There's someone in Toussaint Guy will do anything to protect. Jilly Gable is desperate to find the love of the family who abandoned her as a child. And when the wife of a powerful New Orleans antiques dealer and loan shark sweeps into town claiming to be her mother, Jilly is all too willing to love and forget.
Slowly and methodically, evil closes in on Jilly, and only the truth—and Guy—can save her. Connecting the dots between the Big Easy and Toussaint all but cinches his case, but Jilly and Guy are still in danger. They have only each other for protection.
But will that be enough?
"synopsis" may belong to another edition of this title.
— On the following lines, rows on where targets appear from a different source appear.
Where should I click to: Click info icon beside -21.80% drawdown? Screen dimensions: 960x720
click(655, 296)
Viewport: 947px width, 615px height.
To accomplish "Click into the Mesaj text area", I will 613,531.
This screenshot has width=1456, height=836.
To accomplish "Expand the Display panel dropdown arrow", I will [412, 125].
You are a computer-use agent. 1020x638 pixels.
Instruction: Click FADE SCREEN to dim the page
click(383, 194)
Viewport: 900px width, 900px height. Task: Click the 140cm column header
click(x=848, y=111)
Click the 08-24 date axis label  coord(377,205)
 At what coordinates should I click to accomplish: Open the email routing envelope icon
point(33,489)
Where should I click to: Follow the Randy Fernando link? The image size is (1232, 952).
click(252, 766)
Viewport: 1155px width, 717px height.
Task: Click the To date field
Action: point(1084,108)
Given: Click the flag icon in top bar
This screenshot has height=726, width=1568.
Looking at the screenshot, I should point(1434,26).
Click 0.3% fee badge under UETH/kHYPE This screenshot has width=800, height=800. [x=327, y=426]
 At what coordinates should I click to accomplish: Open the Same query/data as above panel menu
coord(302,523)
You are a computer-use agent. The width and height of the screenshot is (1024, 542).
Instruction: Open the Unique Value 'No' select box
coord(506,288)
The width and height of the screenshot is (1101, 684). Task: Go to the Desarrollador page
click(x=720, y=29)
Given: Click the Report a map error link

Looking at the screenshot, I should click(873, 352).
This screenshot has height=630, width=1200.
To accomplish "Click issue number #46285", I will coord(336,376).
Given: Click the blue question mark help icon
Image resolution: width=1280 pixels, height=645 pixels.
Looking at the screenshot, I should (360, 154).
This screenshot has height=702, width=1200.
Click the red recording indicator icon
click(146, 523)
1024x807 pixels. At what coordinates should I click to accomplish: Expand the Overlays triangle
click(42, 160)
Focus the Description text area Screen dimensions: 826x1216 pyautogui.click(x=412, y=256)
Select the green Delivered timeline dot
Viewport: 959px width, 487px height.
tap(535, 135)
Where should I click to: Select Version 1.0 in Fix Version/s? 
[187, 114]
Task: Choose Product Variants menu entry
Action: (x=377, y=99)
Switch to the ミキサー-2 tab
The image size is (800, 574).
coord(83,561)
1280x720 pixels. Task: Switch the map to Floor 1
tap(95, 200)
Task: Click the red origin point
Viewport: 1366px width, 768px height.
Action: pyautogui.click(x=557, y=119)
New York Times bestselling author Stella Cameron is the award-winning author of contemporary and historical romantic-suspense novels. There are more than eight million copies of her books in print, including Kiss Them Goodbye, Cold Day in July, Tell Me Why, Glass Houses and Key West. Stella and her husband, Jerry, make their home in Washington State.Excerpt. © Reprinted by permission. All rights reserved.:
Jilly Gable had a man to confront. Maybe this time Guy Gautreaux would keep his big mouth shut and let her finish what she had to say before he piled in and told her what to do and why, and reminded her of his earlier warning that the reappearance of her long-lost mother could be bad news.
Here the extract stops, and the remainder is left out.